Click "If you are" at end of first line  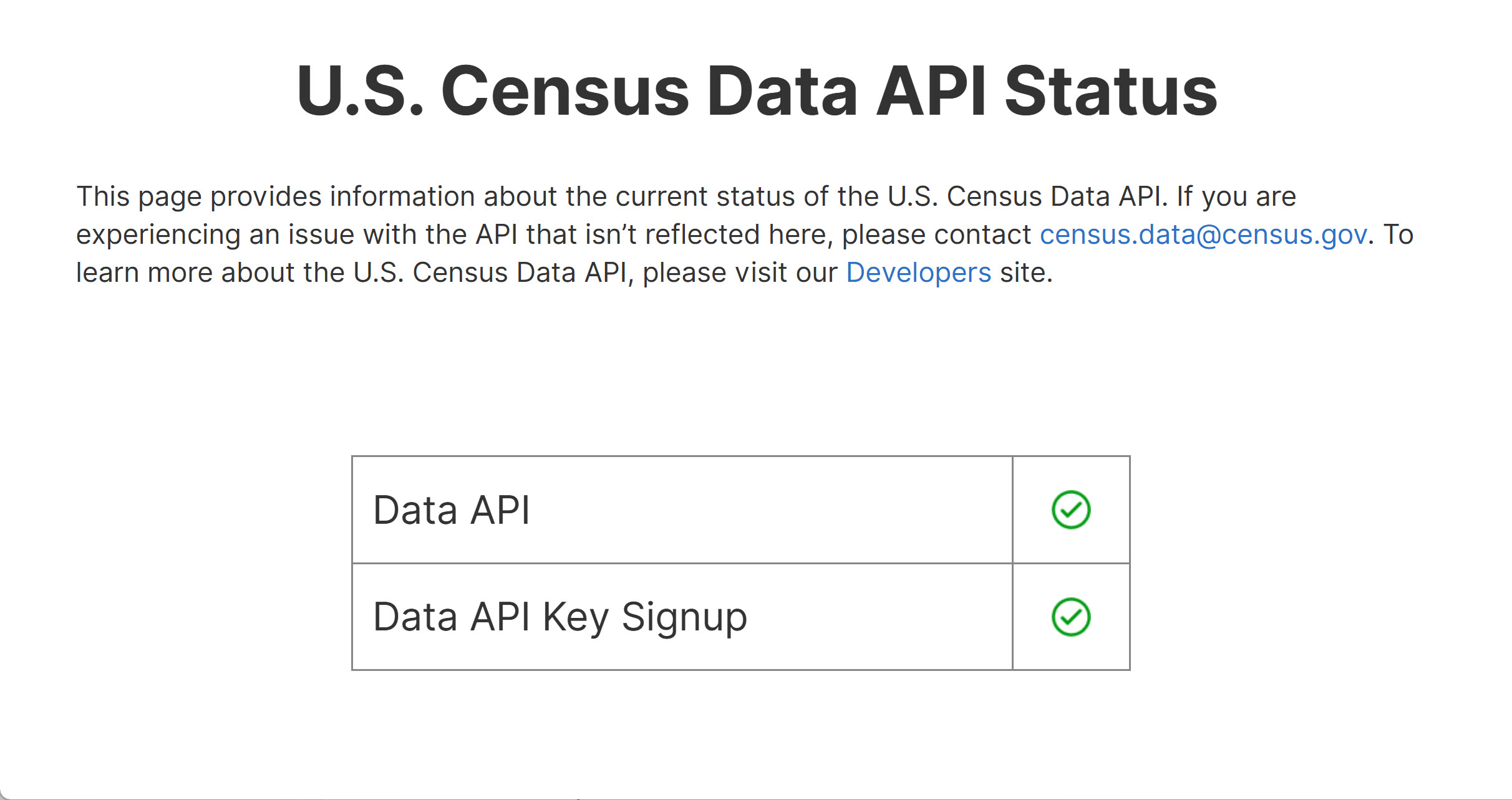pyautogui.click(x=1236, y=197)
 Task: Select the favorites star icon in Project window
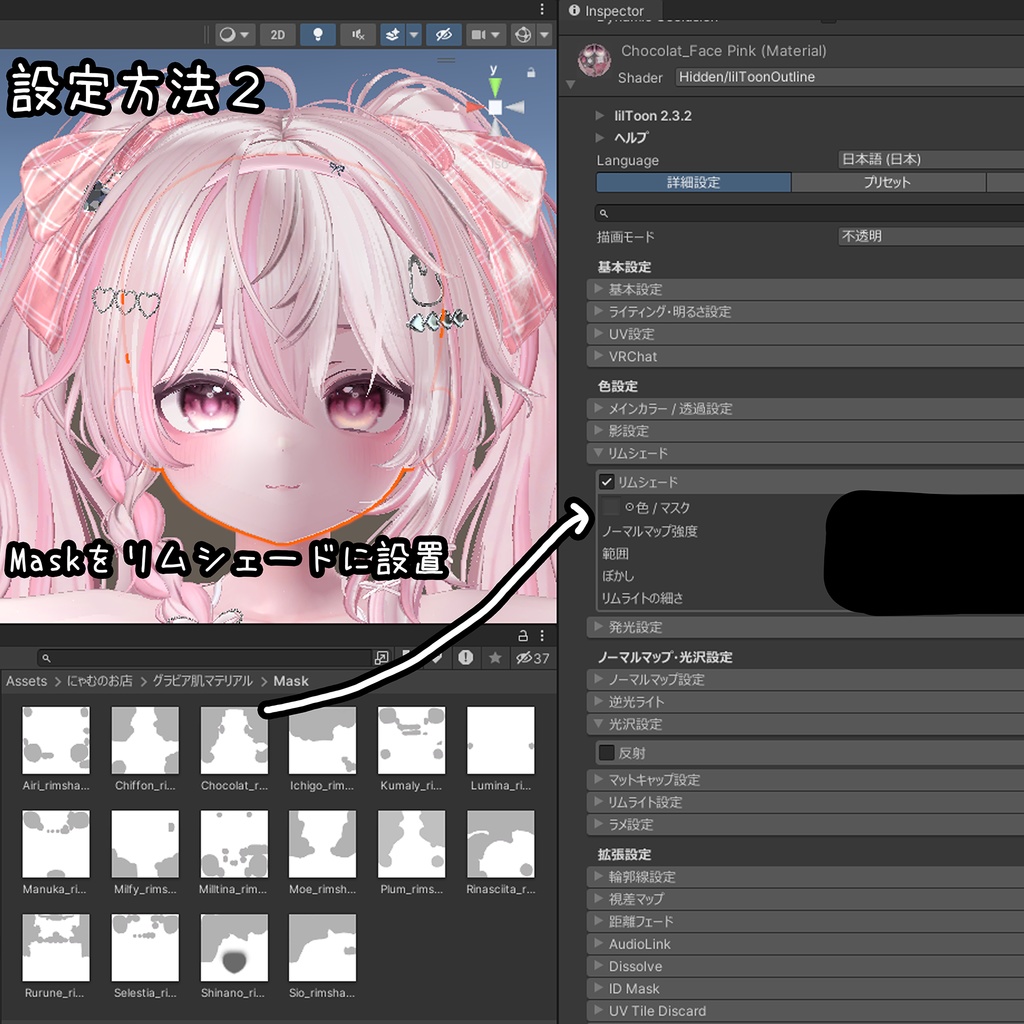(494, 658)
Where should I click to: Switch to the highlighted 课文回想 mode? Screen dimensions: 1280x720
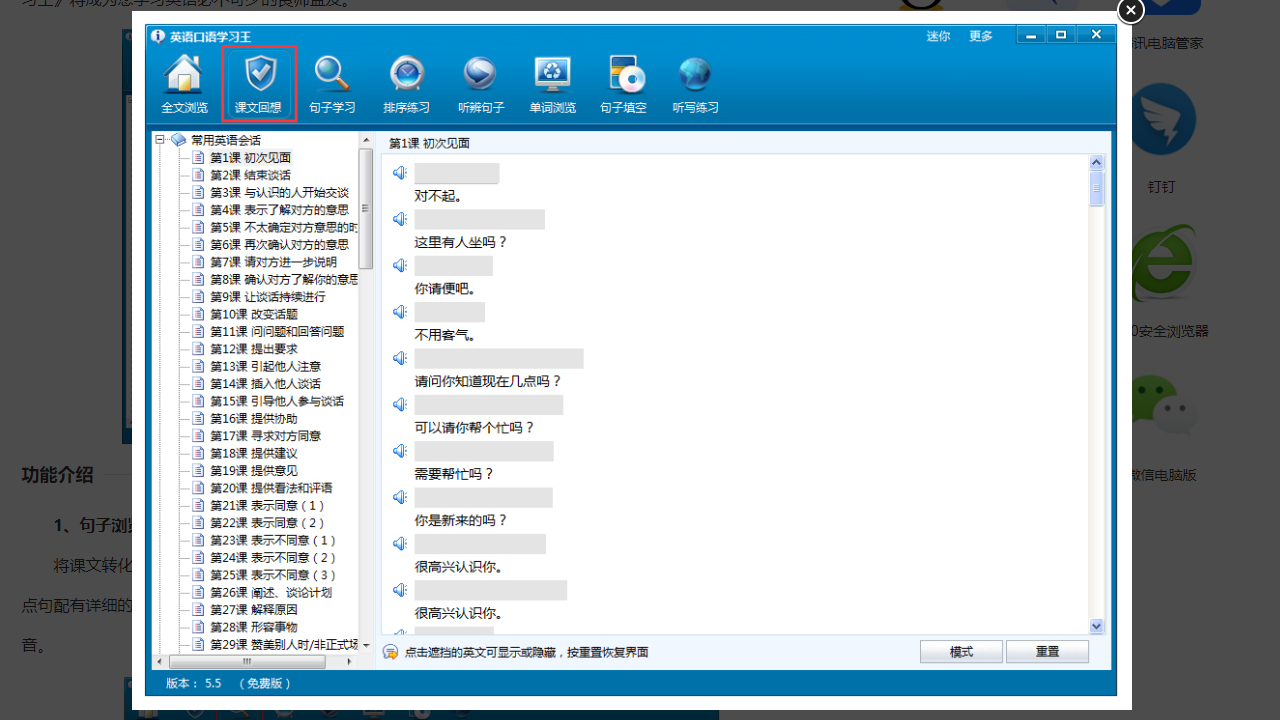click(x=259, y=84)
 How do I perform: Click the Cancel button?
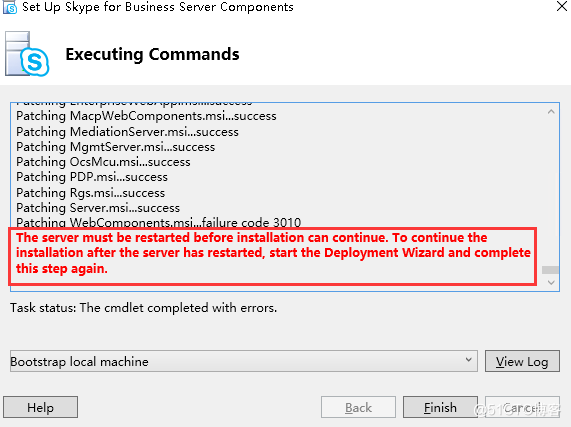[522, 407]
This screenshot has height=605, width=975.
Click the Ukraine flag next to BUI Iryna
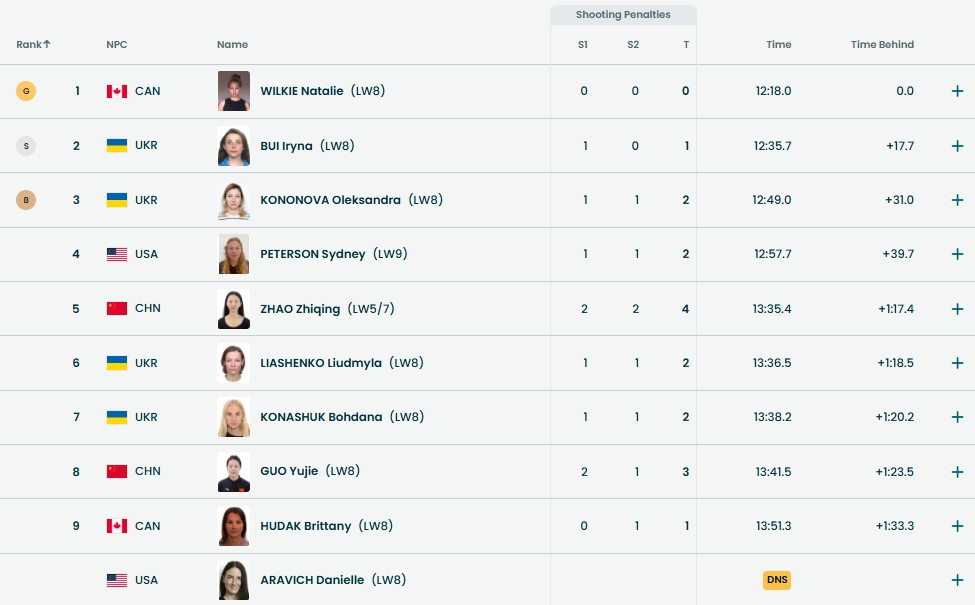coord(117,146)
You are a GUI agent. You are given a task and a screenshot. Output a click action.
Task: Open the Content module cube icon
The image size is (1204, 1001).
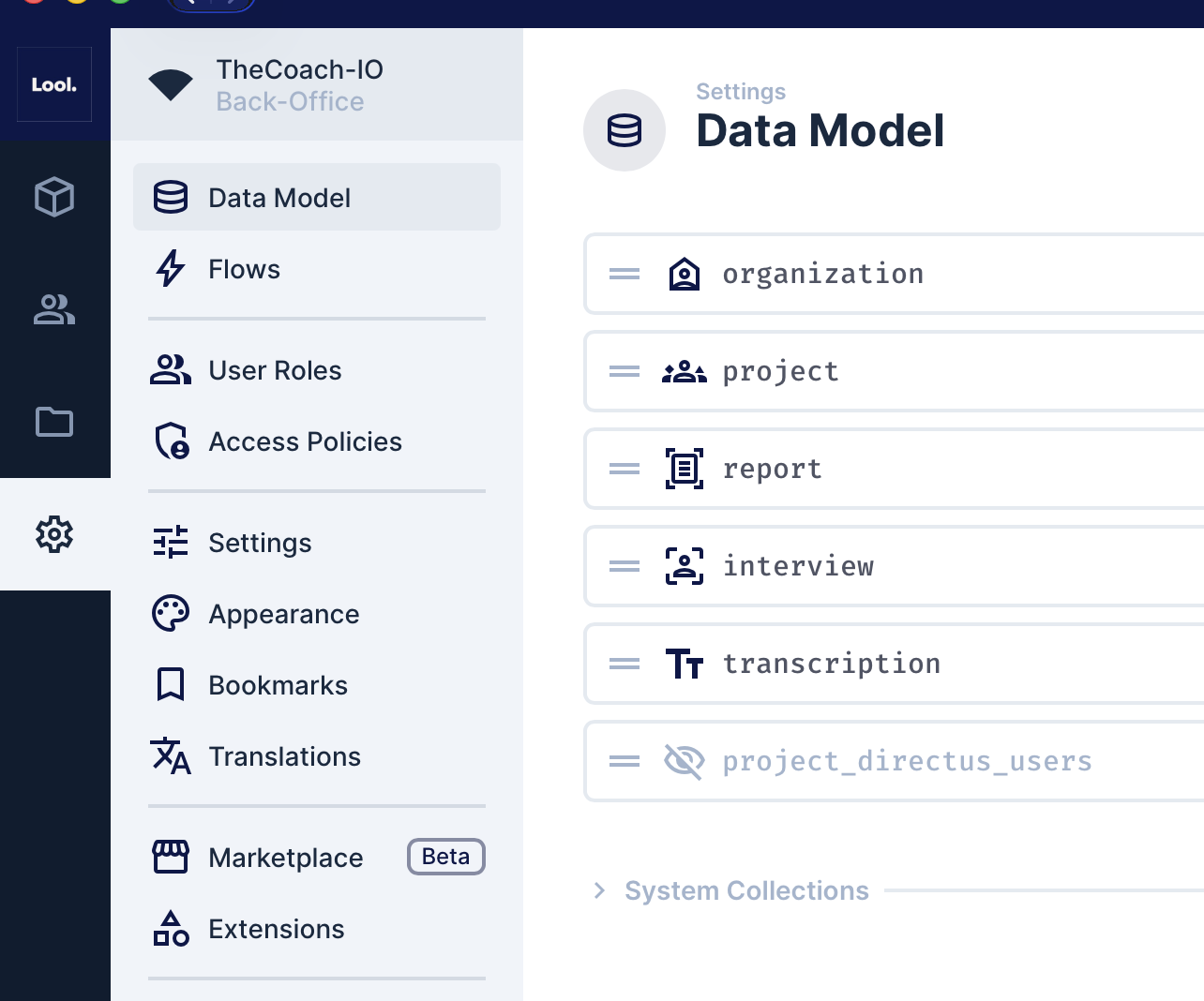click(54, 197)
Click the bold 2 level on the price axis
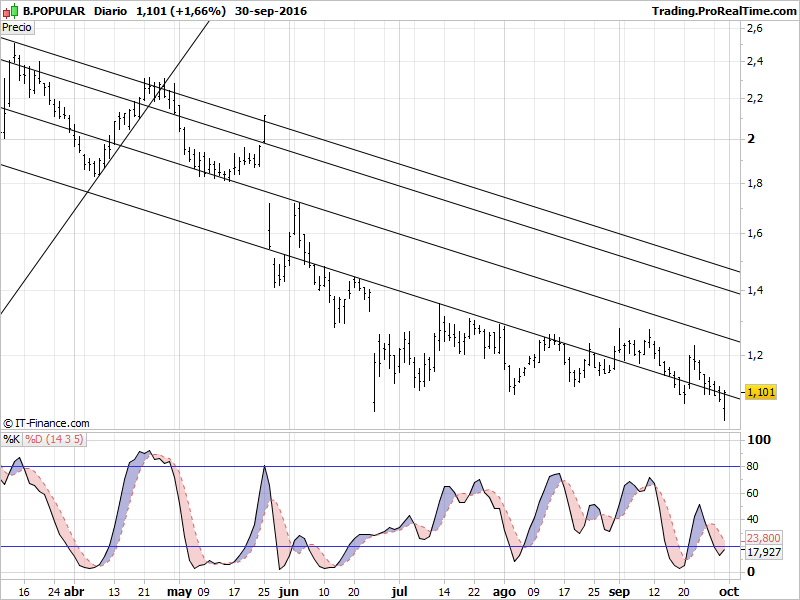Image resolution: width=800 pixels, height=600 pixels. click(x=750, y=138)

Instructions to follow
Lines from the one with "This screenshot has height=605, width=975." through the final line of the records are the whole answer; print them exactly, minus any pictures.

Result for this exercise
This screenshot has height=605, width=975.
Click the Ukraine flag next to BUI Iryna
coord(117,146)
You are a GUI agent. You are given a task and a screenshot. Output a click action.
Task: Open the Content module cube icon
The image size is (1204, 1001).
click(54, 197)
Click the bold 2 level on the price axis
Image resolution: width=800 pixels, height=600 pixels. click(x=750, y=138)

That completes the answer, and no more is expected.